### Stored records
◇ ◇ ◇ ◇ ◇

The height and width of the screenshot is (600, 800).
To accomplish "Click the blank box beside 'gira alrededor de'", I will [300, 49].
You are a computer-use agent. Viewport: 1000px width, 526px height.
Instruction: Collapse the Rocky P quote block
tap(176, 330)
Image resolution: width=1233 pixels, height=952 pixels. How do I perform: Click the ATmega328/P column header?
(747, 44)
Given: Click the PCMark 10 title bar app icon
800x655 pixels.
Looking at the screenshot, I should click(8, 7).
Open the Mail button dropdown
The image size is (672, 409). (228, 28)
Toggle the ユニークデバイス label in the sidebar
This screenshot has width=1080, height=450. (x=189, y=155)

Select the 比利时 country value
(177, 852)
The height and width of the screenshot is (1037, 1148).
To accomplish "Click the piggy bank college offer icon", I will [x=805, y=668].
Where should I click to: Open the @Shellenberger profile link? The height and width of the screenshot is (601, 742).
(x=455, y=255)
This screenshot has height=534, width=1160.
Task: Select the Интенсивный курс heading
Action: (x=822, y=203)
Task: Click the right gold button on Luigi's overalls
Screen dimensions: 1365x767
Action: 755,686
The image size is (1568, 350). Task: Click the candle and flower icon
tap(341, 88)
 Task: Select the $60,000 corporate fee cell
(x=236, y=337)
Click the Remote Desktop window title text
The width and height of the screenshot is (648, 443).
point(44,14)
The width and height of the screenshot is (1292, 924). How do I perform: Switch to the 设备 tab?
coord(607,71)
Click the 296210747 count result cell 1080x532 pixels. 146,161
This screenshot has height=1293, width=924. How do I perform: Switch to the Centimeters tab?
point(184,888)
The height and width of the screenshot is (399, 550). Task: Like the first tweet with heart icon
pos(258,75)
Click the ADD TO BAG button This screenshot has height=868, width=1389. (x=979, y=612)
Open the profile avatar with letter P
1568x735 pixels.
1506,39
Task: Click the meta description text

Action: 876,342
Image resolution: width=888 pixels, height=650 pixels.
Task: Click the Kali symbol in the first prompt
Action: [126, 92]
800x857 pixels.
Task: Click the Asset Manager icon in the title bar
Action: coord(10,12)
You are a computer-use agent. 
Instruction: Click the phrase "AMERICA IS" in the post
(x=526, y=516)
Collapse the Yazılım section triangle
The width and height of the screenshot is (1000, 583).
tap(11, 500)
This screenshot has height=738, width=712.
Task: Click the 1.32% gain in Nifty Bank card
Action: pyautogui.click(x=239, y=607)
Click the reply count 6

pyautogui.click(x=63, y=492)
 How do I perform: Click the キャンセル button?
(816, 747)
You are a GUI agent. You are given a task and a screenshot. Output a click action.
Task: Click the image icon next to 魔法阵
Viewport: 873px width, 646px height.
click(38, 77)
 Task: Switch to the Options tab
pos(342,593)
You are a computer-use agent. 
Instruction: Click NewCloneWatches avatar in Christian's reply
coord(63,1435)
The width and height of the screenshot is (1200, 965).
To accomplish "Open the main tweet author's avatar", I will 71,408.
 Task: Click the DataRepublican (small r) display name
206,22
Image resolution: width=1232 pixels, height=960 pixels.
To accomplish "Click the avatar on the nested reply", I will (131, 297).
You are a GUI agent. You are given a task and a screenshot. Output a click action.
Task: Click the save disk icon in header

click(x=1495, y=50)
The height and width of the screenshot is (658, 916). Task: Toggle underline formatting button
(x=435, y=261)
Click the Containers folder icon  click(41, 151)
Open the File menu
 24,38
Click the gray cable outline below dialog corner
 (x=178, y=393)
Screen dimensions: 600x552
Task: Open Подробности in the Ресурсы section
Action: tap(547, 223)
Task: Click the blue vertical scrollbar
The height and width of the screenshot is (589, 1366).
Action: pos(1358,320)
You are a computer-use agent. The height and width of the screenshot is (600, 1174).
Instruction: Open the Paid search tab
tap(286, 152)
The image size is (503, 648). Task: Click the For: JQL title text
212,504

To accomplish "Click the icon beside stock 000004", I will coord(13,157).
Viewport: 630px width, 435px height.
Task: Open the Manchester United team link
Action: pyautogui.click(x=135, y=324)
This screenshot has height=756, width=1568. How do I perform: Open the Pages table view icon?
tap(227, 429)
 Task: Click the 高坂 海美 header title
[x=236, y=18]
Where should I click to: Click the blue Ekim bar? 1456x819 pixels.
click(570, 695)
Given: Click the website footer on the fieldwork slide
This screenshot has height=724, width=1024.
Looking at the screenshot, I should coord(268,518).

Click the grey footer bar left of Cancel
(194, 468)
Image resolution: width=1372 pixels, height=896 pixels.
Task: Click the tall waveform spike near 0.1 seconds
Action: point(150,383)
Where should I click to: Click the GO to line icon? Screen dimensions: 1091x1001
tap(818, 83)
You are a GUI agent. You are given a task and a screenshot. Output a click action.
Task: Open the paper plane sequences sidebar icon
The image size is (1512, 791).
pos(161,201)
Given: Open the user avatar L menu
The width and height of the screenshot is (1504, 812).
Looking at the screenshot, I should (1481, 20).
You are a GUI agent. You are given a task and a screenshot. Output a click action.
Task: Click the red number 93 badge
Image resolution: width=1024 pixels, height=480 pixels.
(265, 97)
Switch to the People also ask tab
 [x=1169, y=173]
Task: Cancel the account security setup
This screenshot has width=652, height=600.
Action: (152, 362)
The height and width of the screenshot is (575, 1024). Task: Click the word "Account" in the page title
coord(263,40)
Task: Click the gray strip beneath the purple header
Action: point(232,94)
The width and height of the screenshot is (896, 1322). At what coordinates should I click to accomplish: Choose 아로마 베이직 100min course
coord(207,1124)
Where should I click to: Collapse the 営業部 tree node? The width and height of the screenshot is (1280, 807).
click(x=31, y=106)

◇ ◇ ◇ ◇ ◇

### Work order
In the entries above, identify every line with the word "computer". Copy those lines.

### Output for this task
You are a computer-use agent. Viewport: 1000px width, 526px height.
You are a computer-use agent. 
You are a computer-use agent. 
You are a computer-use agent. The height and width of the screenshot is (600, 1174).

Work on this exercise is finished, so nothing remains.